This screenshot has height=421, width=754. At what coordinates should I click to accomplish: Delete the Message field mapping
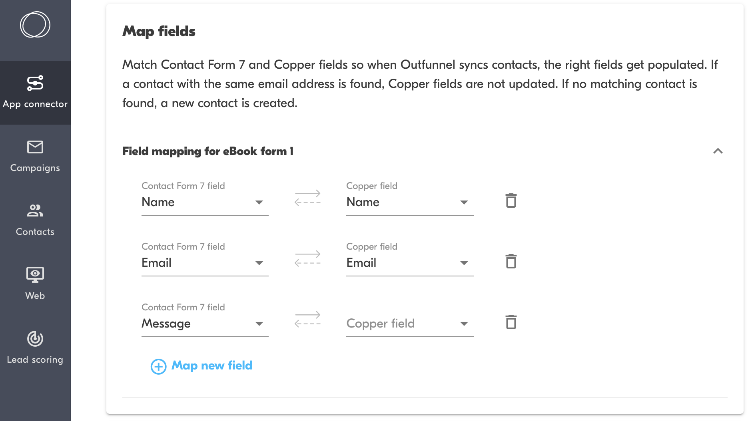(511, 322)
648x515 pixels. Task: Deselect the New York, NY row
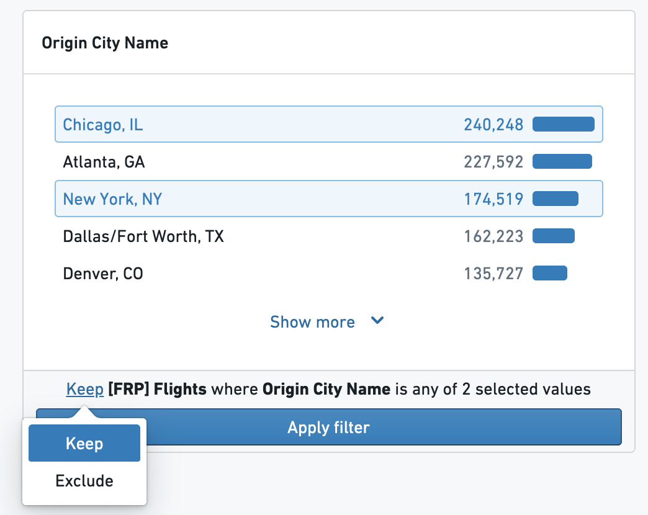coord(328,199)
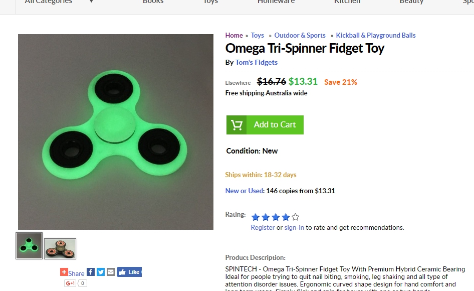Open the All Categories dropdown

click(59, 2)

........

**EXERCISE INSTRUCTIONS**: Return only what lies between the line containing "648x515 pixels. Task: Deselect" and the last line of the listing, those two lines included, exactly as written and with no pictures.

**COMPLETED TASK**:
648x515 pixels. Task: Deselect the New York, NY row
coord(328,199)
Open the All Categories dropdown

click(59, 2)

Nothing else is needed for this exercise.